**Your assignment:** The entries are to be returned exactly as written.

**Input material:**
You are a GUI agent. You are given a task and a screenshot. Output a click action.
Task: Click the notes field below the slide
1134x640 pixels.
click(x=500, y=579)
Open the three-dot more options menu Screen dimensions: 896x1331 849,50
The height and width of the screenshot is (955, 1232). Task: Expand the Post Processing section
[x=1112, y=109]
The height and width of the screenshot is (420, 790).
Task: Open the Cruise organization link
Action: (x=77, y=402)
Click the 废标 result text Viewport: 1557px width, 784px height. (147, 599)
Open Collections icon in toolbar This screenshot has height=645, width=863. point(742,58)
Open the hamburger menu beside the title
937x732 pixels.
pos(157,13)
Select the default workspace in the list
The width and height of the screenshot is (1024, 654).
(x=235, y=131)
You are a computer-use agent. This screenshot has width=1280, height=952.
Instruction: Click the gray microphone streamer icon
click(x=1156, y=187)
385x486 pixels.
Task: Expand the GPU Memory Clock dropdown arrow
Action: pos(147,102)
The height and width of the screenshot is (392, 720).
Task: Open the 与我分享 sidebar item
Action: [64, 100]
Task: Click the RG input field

**Solution for this problem:**
You are a GUI agent. You are given a task and a screenshot. Output a click action.
Task: Click the notes field below the slide
1134x640 pixels.
click(x=500, y=579)
Open the three-dot more options menu Screen dimensions: 896x1331 849,50
The height and width of the screenshot is (955, 1232). Task: Expand the Post Processing section
[x=1112, y=109]
The height and width of the screenshot is (420, 790).
Task: Open the Cruise organization link
Action: (x=77, y=402)
Click the 废标 result text Viewport: 1557px width, 784px height. (147, 599)
Open Collections icon in toolbar This screenshot has height=645, width=863. point(742,58)
Open the hamburger menu beside the title
937x732 pixels.
pos(157,13)
Select the default workspace in the list
The width and height of the screenshot is (1024, 654).
(x=235, y=131)
You are a computer-use agent. This screenshot has width=1280, height=952.
Instruction: Click the gray microphone streamer icon
click(x=1156, y=187)
385x486 pixels.
Task: Expand the GPU Memory Clock dropdown arrow
Action: pos(147,102)
The height and width of the screenshot is (392, 720).
Task: Open the 与我分享 sidebar item
Action: [64, 100]
Task: Click the RG input field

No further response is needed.